Extrait choisi:
◇ ◇ ◇ ◇ ◇ ◇ ◇

Médecine«Bagus» avait aussi reçu des antidépresseurs
Un zoo anglais vient d'administrer des antidépresseurs à des manchots. En Suisse, on fait tout pour éviter le recours à la chimie, mais des cas existent.
- par
- Renaud Michiels
Tombée vendredi, la nouvelle à de quoi surprendre: un zoo anglais administre des antidépresseurs à ses manchots. Du Prozac pour les pensionnaires de jardins zoologiques? Le cas n'est pas unique. A l'étranger, certains ouvrent leur pharmacie pour traiter l'agressivité, l'anxiété ou des troubles obsessionnels compulsifs. Surtout pour des primates. Mais en Suisse on fait tout pour l'éviter. «Les antidépresseurs sont aujourd'hui utilisés en médecine vétérinaire pour des chats ou chiens. Mais pour un zoo je n'irais pas jusqu'à dire que ce serait un échec, mais ce serait vraiment en dernier recours. Notre travail est justement de ne jamais en arriver là», souligne Michel Gauthier-Clerc, vétérinaire et directeur du Zoo La Garenne, à Le Vaud.
«Je ne crois pas avoir de pensionnaires dépressifs… En tout cas nous n'avons jamais utilisé d'antidépresseurs, note Roland Bulliard, directeur du Zoo de Servion (VD). Nous tentons de repérer au plus vite les comportements répétitifs et traces de stress ou d'ennui. On ne veut surtout pas que ça s'installe. Mais la réponse n'est pas médicamenteuse mais comportementale. On place des jeux, on réaménage le décor, on cache la nourriture, etc.»
Un ballon plutôt qu'un médoc
Même stratégie à La Garenne, où l'on n'a jamais eu recours à la chimie pour des vagues à l'âme. «Tout notre travail est d'intervenir en amont, avant d'éventuels problèmes psychologiques. Nous guettons tout ce qui est inhabituel et répondons par un «enrichissement de comportement»: en donnant par exemple un faux veau aux loups ou un ballon aux lynx.»
Reste qu'il y a eu au moins un cas en Suisse d'usage d'antidépresseurs: l'an passé, à Bâle, pour l'orang-outang «Bagus». Venu de Berlin, ce singe ne s'était pas acclimaté à son nouveau groupe. Il se terrait, se cachait derrière des toiles de jute, ne mangeait presque plus. «Les parcs zoologiques utilisent parfois des antidépresseurs pour des transports d'animaux. Mais sinon c'est le seul cas que nous avons eu», explique Christian Wenker, vétérinaire du zoo. «C'était un produit végétal à base de millepertuis, que nous avons utilisé durant 9 mois. Nous avons vu une amélioration et «Bagus» va aujourd'hui très bien. L'usage d'un antidépresseur c'est un peu l'ultima ratio. Mais si nous avions de nouveau un cas vraiment spécial et difficile nous le réutiliserions.»
Côté abus d'antidépresseurs, il semble donc que le problème reste du côté des visiteurs. Les Helvètes en consomment pour quelque 100 millions de francs par an.

◇ ◇ ◇ ◇ ◇ ◇ ◇

Données recueillies:
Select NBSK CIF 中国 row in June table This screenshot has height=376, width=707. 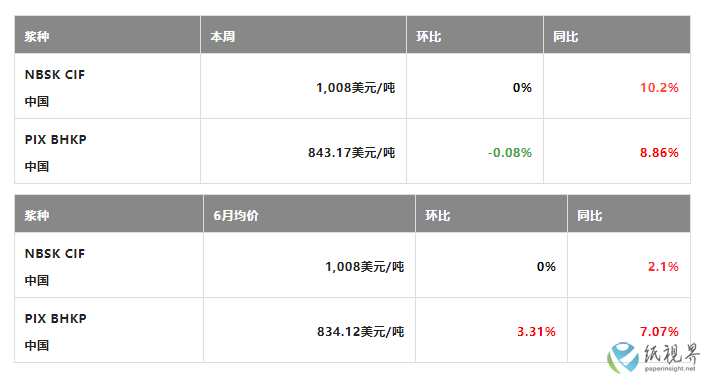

◇ ◇ ◇ ◇ ◇ ◇ ◇

Ces affirmations concordent-elles avec l'article sur les antidépresseurs dans les zoos : (a) le Zoo de Servion n'a jamais utilisé d'antidépresseurs ; (b) le produit donné à «Bagus» a été utilisé pendant un an ; (c) à La Garenne, on donne un ballon aux loups ? Pour chacune, répondez par oui ou non et citez les mots décisifs de l'article.

Réponse:
(a) Oui : «En tout cas nous n'avons jamais utilisé d'antidépresseurs».
(b) Non : «que nous avons utilisé durant 9 mois».
(c) Non : «en donnant par exemple un faux veau aux loups ou un ballon aux lynx».